> [PROMPT] Only the lines below, from the one with "Instagram (58, 2416)" through the one with "2025年8月 (411, 1026)", are to be written out, exactly.

> [RECORDS FOR THE TASK]
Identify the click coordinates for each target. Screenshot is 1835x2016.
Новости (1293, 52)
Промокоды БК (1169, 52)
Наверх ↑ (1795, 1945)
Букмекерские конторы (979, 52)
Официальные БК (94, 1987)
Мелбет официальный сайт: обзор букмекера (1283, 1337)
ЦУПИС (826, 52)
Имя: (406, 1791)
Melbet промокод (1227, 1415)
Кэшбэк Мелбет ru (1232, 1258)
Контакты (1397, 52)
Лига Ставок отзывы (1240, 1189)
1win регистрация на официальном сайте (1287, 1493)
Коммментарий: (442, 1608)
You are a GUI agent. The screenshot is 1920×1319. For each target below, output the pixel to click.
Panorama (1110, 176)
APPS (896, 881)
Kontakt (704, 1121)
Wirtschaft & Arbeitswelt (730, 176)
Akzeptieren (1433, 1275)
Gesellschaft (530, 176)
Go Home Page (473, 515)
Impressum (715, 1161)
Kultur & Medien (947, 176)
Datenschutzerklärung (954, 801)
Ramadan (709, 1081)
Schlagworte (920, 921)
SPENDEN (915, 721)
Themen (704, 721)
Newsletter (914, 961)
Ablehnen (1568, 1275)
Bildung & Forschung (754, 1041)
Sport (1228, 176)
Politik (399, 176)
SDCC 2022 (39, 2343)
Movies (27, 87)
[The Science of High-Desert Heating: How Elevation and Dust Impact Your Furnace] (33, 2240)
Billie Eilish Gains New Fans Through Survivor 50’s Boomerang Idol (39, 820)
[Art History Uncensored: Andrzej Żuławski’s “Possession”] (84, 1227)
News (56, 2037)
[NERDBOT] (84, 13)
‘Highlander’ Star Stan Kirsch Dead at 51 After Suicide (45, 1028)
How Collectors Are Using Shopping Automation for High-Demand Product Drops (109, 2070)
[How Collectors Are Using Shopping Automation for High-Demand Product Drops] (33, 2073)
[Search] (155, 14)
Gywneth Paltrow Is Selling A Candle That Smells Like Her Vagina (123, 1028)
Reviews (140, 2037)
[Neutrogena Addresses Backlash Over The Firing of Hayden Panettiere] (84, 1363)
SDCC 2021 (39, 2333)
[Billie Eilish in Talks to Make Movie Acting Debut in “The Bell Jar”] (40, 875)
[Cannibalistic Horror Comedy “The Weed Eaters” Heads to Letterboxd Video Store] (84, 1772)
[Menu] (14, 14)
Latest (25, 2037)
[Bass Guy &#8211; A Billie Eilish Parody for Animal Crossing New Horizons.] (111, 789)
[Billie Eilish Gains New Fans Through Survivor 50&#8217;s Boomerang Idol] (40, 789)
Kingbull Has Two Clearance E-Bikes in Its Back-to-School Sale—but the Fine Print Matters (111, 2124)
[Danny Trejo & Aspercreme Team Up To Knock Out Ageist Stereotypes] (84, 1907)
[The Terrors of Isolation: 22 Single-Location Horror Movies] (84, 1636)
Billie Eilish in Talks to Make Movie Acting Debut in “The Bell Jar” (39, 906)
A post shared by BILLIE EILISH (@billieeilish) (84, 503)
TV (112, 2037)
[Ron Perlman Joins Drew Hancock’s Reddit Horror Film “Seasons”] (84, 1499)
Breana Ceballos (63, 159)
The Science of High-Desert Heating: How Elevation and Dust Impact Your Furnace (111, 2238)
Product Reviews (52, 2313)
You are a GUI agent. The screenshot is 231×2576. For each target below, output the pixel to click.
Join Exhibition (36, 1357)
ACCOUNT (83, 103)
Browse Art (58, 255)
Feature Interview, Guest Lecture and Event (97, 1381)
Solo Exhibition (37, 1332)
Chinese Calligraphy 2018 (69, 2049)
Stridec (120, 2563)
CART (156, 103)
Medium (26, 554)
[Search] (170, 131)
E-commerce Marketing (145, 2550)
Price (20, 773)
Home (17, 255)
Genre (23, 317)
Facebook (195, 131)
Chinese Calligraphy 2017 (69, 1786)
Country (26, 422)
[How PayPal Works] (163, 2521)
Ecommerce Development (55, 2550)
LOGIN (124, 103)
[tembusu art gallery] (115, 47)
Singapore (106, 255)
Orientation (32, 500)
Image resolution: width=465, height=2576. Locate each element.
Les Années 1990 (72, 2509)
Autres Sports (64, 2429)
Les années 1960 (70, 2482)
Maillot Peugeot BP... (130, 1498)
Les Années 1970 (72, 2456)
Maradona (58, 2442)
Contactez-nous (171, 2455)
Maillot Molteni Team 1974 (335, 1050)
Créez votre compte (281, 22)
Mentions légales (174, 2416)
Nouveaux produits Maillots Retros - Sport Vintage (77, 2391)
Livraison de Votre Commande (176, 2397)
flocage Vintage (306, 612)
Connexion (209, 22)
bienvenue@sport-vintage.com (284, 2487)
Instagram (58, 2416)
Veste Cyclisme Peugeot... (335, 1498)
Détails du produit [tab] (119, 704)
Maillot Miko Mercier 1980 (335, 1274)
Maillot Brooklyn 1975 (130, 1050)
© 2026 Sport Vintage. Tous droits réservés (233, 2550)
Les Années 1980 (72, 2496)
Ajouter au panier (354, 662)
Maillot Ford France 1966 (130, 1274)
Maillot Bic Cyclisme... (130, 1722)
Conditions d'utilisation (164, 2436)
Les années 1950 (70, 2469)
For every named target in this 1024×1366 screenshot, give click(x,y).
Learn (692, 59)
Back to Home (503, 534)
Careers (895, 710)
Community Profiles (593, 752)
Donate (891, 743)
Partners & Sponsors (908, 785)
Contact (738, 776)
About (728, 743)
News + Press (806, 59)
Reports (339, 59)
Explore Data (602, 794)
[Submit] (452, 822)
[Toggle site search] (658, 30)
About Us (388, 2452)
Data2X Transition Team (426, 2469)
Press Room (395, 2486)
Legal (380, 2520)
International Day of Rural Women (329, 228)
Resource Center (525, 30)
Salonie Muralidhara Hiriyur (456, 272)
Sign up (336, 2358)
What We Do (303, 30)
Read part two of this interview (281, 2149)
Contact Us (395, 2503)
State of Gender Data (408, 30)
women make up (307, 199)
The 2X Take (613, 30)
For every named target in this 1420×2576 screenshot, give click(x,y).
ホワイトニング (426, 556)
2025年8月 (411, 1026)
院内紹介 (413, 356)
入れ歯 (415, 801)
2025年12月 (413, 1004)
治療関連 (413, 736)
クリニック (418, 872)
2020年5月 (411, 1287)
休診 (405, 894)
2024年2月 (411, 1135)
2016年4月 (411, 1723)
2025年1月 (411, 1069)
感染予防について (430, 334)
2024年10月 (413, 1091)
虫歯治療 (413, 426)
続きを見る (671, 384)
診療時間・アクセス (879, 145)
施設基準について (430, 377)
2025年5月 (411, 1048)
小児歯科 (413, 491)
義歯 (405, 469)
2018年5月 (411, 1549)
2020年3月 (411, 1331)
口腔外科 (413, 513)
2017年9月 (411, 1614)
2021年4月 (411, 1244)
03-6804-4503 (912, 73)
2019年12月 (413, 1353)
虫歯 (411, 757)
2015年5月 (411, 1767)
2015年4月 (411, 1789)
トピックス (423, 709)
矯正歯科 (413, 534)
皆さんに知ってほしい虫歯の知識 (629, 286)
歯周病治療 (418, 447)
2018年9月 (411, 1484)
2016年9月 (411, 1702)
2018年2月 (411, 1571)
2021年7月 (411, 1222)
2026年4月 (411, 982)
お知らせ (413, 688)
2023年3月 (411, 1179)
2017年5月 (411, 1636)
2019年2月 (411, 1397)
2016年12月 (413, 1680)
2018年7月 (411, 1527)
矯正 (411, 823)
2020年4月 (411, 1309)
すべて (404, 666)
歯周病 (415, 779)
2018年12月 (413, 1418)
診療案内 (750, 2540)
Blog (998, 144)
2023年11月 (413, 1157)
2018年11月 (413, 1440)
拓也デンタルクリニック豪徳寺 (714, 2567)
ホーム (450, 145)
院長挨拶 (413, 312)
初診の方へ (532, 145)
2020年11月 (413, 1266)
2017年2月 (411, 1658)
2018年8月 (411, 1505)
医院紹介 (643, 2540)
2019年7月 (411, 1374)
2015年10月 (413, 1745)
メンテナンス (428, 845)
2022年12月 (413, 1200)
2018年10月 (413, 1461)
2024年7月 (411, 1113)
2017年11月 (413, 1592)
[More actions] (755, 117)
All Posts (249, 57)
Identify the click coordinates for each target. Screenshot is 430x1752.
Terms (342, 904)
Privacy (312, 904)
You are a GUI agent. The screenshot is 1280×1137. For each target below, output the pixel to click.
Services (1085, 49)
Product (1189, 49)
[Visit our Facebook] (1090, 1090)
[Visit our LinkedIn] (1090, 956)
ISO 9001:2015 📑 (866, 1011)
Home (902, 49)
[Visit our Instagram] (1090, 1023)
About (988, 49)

> [REPLY TO THE EXERCISE]
Instagram (58, 2416)
Veste Cyclisme Peugeot... (335, 1498)
Détails du produit [tab] (119, 704)
Maillot Miko Mercier 1980 (335, 1274)
Maillot Brooklyn 1975 (130, 1050)
© 2026 Sport Vintage. Tous droits réservés (233, 2550)
Les Années 1980 (72, 2496)
Ajouter au panier (354, 662)
Maillot Ford France 1966 (130, 1274)
Maillot Bic Cyclisme... (130, 1722)
Conditions d'utilisation (164, 2436)
Les années 1950 (70, 2469)
For every named target in this 1024×1366 screenshot, give click(x,y).
Learn (692, 59)
Back to Home (503, 534)
Careers (895, 710)
Community Profiles (593, 752)
Donate (891, 743)
Partners & Sponsors (908, 785)
Contact (738, 776)
About (728, 743)
News + Press (806, 59)
Reports (339, 59)
Explore Data (602, 794)
[Submit] (452, 822)
[Toggle site search] (658, 30)
About Us (388, 2452)
Data2X Transition Team (426, 2469)
Press Room (395, 2486)
Legal (380, 2520)
International Day of Rural Women (329, 228)
Resource Center (525, 30)
Salonie Muralidhara Hiriyur (456, 272)
Sign up (336, 2358)
What We Do (303, 30)
Read part two of this interview (281, 2149)
Contact Us (395, 2503)
State of Gender Data (408, 30)
women make up (307, 199)
The 2X Take (613, 30)
For every named target in this 1420×2576 screenshot, give click(x,y).
ホワイトニング (426, 556)
2025年8月 (411, 1026)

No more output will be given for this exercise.